# LDS Store online SOLD OUT



## Maine-Marine (Mar 7, 2014)

last week there was a delay but you could still order.

today. at least on the first 4-5 items I checked it says "*Due to increased demand for home storage items, this item is out of stock and temporarily unavailable. This item will be available to order in the future when additional inventory is in stock."*


----------



## Slippy (Nov 14, 2013)

Augason Farms out 2 months and not taking any new orders.
Wise Foods out of stock on all items
Mountain House sold out

Just checked their websites. Things may change.


----------



## Slippy (Nov 14, 2013)

But you can still buy some of their products at the retailers that they support.


----------



## paulag1955 (Dec 15, 2019)

Be Prepared has random items in stock, but delivery is still one to two months out. My Patriot Supply seems to be out of everything. Honeyville also has a few things in stock, but nothing I needed/wanted.
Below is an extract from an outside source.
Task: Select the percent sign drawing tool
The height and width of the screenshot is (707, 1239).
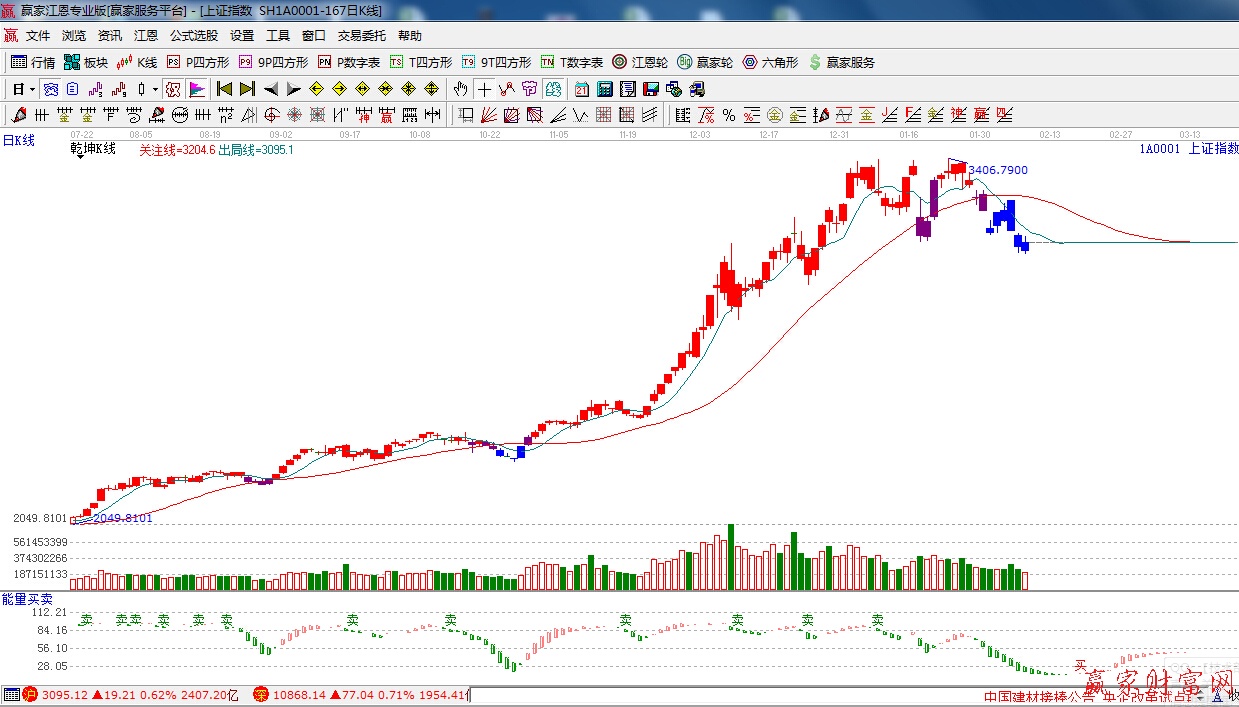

I've placed several small orders with Be Prepared as different things come in to stock. I prefer their house brand, Emergency Essentials, to Mountain house for freeze dried meats.


----------



## Chiefster23 (Feb 5, 2016)

To all the folks who didn’t prepare, or who waited till the virus to start preparing: GOOD LUCK!


----------



## Inor (Mar 22, 2013)

Mrs Inor would shoot me if I bought more LDS Wheat. I think we are sitting on about 300 pounds of it right now. To start using some of it, I have been boning up on some honey wheat bread recipes. I will try a few different loaves this week and next to do the taste test.


----------



## Annie (Dec 5, 2015)

Kick those fruit and veggie gardens into high gear this season, folks. I think it's gonna be real important.


----------



## Annie (Dec 5, 2015)

Inor said:


> Mrs Inor would shoot me if I bought more LDS Wheat. I think we are sitting on about 300 pounds of it right now. To start using some of it, I have been boning up on some honey wheat bread recipes. I will try a few different loaves this week and next to do the taste test.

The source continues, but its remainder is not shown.